Every line of the entries below that carries the string "document" should be copied.

Segment Start: MATERIAL PROVIDED

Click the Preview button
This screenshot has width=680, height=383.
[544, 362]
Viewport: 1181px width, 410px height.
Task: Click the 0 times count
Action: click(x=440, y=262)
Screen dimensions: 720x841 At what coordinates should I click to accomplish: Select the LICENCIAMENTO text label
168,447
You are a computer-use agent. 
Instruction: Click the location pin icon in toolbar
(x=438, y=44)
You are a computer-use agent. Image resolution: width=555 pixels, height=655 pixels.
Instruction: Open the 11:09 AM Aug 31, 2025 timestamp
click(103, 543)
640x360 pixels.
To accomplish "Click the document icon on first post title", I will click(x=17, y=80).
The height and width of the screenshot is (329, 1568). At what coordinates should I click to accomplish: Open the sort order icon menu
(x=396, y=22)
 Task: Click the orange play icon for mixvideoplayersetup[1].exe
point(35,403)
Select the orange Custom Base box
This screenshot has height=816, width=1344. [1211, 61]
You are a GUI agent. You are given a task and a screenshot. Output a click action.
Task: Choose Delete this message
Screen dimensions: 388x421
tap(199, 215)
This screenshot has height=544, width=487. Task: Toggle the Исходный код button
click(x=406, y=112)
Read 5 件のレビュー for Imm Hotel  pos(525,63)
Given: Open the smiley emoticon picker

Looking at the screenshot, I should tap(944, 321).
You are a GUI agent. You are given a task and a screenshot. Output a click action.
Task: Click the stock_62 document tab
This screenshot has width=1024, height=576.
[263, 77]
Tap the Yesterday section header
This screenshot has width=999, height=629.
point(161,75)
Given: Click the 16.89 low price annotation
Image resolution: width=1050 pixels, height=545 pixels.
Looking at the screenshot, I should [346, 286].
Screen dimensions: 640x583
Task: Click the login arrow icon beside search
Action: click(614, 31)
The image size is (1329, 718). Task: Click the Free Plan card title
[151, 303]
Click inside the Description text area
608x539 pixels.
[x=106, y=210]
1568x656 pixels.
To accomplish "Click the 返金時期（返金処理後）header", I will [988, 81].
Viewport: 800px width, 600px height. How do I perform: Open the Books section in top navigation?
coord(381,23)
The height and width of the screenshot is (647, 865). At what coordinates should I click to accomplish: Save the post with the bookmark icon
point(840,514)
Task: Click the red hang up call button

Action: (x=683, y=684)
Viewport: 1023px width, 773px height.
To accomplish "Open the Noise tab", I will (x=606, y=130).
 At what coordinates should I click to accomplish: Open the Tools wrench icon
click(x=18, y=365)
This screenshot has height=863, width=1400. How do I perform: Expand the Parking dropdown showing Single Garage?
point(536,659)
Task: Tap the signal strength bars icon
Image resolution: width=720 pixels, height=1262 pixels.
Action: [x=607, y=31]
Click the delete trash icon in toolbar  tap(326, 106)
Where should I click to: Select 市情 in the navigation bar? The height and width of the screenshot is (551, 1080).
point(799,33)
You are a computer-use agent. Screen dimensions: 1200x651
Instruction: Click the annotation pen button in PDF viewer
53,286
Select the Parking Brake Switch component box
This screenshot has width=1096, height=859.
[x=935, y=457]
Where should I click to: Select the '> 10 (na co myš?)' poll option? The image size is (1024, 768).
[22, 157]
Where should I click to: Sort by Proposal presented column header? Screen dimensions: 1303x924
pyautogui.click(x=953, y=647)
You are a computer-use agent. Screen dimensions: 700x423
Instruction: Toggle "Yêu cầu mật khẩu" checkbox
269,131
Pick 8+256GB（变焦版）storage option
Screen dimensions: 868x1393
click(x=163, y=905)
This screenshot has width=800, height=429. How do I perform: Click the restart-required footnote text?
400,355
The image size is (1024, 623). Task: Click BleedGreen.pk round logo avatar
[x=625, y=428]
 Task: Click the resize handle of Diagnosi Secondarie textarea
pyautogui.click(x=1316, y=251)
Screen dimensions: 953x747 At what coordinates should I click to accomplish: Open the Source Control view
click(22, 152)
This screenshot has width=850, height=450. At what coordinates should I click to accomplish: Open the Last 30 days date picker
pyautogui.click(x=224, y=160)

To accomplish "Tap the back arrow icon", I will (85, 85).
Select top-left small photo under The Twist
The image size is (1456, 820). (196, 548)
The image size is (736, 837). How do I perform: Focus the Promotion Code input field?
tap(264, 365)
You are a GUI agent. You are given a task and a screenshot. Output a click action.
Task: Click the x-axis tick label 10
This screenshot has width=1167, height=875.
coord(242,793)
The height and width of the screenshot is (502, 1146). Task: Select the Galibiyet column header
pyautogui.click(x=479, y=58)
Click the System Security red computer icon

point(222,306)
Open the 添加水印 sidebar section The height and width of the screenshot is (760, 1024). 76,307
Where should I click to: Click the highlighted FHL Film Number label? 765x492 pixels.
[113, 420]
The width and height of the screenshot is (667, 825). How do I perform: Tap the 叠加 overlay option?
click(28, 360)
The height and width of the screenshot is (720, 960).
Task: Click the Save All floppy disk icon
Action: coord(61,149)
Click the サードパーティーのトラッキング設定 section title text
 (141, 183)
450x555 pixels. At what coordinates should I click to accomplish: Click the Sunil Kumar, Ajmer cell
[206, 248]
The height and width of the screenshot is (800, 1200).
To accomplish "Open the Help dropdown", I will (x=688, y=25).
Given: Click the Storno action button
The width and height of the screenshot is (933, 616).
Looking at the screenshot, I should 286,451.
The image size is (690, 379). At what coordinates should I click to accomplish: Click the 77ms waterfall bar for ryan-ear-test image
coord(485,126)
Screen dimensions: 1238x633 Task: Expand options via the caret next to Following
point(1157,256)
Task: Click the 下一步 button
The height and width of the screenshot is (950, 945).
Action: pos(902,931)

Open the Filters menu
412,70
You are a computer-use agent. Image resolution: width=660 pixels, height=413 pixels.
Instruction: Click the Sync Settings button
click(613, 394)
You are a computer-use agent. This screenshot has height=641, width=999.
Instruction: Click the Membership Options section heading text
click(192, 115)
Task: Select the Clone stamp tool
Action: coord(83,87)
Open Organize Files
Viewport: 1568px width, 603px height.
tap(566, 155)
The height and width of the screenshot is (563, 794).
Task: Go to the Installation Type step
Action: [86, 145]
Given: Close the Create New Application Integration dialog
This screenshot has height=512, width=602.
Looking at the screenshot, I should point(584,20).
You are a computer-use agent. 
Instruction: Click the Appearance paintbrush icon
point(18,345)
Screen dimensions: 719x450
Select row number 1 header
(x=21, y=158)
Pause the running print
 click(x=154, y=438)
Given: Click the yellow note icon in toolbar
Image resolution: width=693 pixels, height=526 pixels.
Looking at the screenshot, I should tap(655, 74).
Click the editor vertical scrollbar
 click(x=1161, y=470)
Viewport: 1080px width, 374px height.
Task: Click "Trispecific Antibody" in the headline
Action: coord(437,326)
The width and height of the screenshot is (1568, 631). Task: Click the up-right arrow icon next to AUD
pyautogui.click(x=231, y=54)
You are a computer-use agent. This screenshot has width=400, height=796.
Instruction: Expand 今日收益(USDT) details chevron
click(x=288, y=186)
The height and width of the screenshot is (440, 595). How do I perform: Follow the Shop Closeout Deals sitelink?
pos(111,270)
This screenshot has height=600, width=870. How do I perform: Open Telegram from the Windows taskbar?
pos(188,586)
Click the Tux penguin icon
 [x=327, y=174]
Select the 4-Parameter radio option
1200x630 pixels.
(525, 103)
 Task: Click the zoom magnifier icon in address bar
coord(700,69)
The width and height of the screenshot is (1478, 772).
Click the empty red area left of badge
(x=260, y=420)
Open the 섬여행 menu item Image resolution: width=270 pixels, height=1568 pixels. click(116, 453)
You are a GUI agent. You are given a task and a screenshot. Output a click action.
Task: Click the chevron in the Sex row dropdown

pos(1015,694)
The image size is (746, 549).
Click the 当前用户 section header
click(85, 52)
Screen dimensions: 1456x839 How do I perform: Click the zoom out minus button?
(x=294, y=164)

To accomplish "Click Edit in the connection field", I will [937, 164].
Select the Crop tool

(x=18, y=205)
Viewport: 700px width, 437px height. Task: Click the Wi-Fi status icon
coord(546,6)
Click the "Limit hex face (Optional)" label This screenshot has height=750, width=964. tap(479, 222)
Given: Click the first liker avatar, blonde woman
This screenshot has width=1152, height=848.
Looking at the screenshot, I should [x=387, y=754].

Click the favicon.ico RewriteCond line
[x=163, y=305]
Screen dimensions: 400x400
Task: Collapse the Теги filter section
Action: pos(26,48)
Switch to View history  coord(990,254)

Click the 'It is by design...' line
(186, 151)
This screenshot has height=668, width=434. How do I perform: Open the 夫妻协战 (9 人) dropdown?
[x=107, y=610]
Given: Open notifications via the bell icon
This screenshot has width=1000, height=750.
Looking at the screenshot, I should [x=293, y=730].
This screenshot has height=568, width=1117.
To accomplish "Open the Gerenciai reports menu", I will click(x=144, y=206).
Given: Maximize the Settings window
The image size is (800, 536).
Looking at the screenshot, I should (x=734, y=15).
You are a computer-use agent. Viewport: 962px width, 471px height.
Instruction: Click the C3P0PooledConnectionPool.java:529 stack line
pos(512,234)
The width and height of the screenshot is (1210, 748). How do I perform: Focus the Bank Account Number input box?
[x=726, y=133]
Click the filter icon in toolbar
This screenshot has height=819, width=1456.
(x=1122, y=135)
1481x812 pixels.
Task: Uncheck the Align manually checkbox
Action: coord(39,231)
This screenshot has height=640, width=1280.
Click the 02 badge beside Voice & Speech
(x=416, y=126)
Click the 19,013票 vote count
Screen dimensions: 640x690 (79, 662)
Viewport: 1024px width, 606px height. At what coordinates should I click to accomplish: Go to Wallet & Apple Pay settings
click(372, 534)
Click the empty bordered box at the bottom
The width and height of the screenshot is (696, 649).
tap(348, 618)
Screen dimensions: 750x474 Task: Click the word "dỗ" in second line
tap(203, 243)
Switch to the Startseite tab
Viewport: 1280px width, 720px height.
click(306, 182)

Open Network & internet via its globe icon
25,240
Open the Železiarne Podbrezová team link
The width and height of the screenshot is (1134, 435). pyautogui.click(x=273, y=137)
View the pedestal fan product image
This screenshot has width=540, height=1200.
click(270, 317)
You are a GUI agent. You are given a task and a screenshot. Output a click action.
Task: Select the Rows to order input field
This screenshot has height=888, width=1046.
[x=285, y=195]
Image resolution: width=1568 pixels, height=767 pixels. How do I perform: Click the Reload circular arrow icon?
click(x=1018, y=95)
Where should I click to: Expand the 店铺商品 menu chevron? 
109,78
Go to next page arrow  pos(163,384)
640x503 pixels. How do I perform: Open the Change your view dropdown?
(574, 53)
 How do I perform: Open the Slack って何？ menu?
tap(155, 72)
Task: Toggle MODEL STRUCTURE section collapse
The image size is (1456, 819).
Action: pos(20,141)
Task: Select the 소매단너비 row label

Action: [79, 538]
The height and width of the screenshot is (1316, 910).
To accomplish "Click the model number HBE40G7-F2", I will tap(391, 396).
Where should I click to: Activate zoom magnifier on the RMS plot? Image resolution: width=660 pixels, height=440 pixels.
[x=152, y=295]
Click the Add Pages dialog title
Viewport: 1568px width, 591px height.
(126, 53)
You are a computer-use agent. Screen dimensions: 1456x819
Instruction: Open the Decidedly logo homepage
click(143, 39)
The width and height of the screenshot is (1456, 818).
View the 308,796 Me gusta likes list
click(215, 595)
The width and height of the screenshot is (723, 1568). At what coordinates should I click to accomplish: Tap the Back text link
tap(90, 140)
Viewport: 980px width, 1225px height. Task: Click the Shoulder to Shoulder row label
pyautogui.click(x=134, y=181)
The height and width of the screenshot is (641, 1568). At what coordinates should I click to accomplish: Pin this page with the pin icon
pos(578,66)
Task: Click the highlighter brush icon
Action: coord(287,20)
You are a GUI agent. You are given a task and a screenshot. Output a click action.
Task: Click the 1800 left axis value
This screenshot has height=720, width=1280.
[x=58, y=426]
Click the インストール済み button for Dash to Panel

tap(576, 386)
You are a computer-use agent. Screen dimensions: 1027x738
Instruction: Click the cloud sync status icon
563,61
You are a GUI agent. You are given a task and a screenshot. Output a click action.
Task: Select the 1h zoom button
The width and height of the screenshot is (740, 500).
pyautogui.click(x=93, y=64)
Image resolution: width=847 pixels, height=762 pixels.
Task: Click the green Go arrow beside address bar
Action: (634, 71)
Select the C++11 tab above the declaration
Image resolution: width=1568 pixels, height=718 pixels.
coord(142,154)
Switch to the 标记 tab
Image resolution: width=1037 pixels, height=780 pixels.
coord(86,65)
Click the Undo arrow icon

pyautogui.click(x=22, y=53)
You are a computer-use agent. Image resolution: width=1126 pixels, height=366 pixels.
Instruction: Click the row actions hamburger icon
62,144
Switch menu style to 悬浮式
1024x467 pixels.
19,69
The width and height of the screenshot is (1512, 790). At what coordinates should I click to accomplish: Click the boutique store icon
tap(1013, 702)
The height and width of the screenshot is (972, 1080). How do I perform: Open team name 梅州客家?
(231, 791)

Segment End: MATERIAL PROVIDED

◆ RESULT ◆
To accomplish "Click the document icon on first post title", I will click(x=17, y=80).
Task: Click the stock_62 document tab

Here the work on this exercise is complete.